(What is asked): Copy the lines of the records from the line containing "This screenshot has height=431, width=1080." through the end of the records, requests included. Scale each coordinate in the answers by 1.45 and round to whole numbers, with halves going up, and leave the pictures out of your answer.

(Data on locating visible targets)
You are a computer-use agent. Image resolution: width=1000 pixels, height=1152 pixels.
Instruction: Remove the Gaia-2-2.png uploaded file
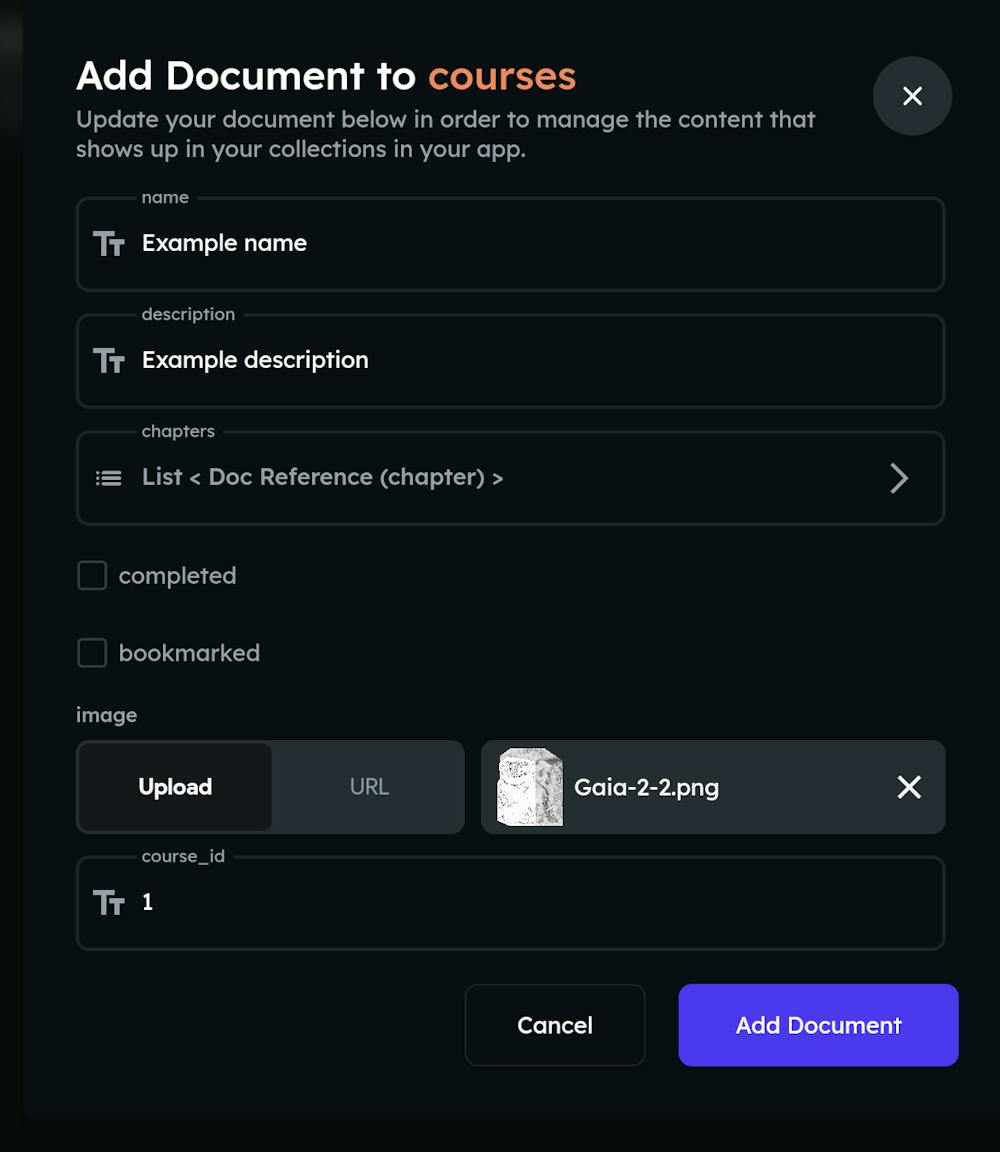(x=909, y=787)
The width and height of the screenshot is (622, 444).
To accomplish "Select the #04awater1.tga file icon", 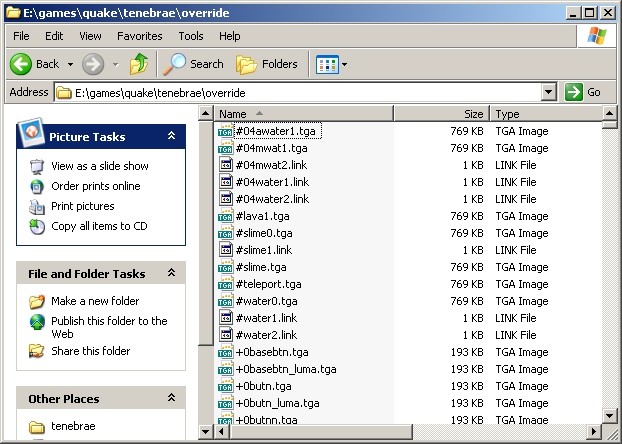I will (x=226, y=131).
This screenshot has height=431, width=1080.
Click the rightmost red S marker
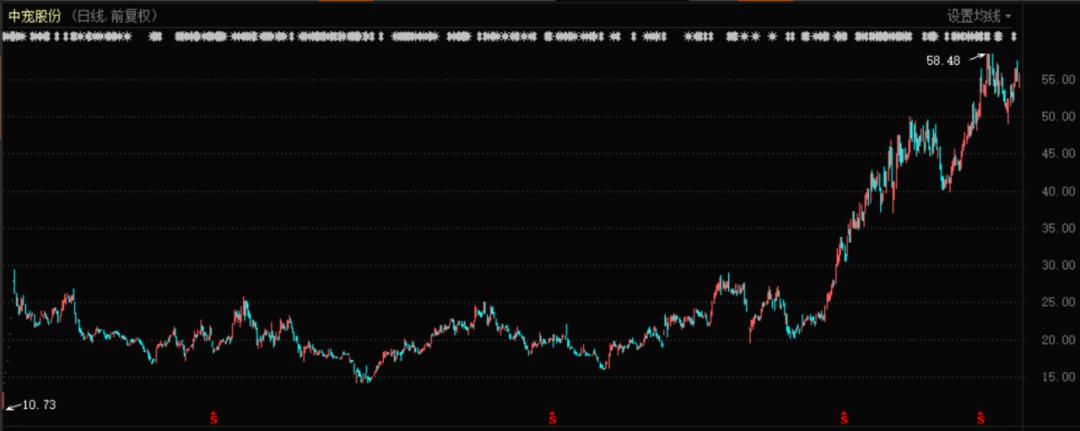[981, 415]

(Task solution):
This screenshot has height=431, width=1080.
Click the rightmost red S marker
[1422, 602]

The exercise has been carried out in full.